Netflix is not just creating popular original content for streaming, it is beginning to have a significant impact on cable television programming. Netflix’s investments are providing new life for shows after cancellation, and securing exclusive rights to stream them. Its efforts may also be improving programming, not just to keep subscribers, but to support shows that will eventually be streamed by providing a source of revenue to the network.
Netflix funded the continuation of “The Killing,” the cancelled crime drama on AMC, reports The Wall Street Journal. In exchange for saving the show, Netflix received exclusive streaming rights three months after the season finale.
With online video on demand, viewers are looking for higher quality or scripted programming. Netflix has dropped many reality TV shows such as “Pawn Stars” and “Ice Road Truckers,” since no one appeared to be watching.
Scripted TV programming is the greater target for Netflix, even if it produces these shows themselves. “Hemlock Grove” and “House of Cards” are two recent Netflix produced shows, and may reflect what is to come.
“Just buying up streaming rights to existent series wasn’t enough to continue growth,” explains The Atlantic Wire. “Rather, it needed to invest in its own shows — ones [that] would hook subscribers so much that they keep paying for the service.”
Furthermore, payments by Netflix for streaming rights is a growing source of revenue for content owners and producers.

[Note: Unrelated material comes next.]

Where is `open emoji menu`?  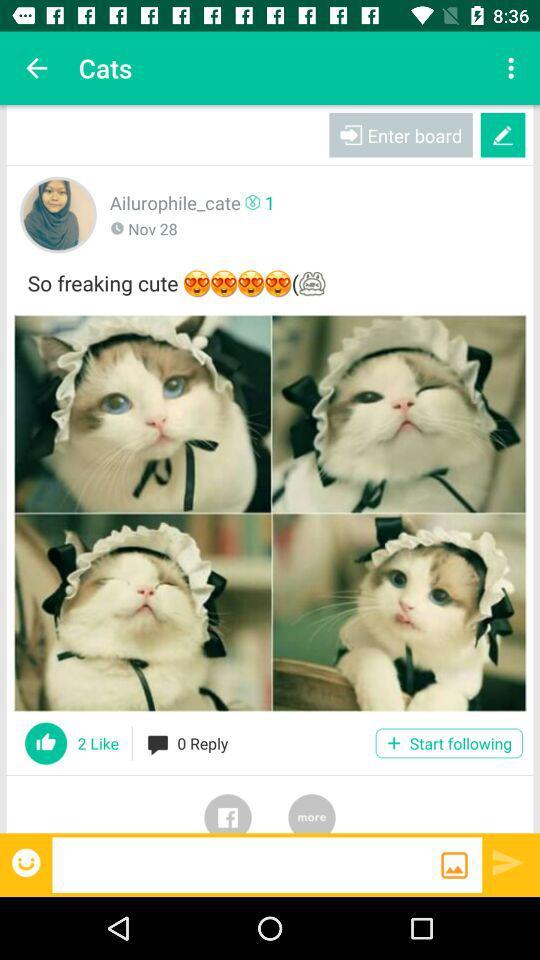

Netflix paid $1 million for each episode of “Mad Men,” supporting the show.
The investment from streaming companies like Netflix is beginning to change the direction of programming. Networks consider what will work once on Netflix, suggests Gary Newman, chairman of Twentieth Century Fox Television. Newman also says that due to Netflix, the network now encourages programs with storylines that span more than one episode.
Netflix’s initial involvement with television programming was with serialized drama. But with the recent return of “Arrested Development” and the success of “Orange Is the New Black,” comedy may be changing as well.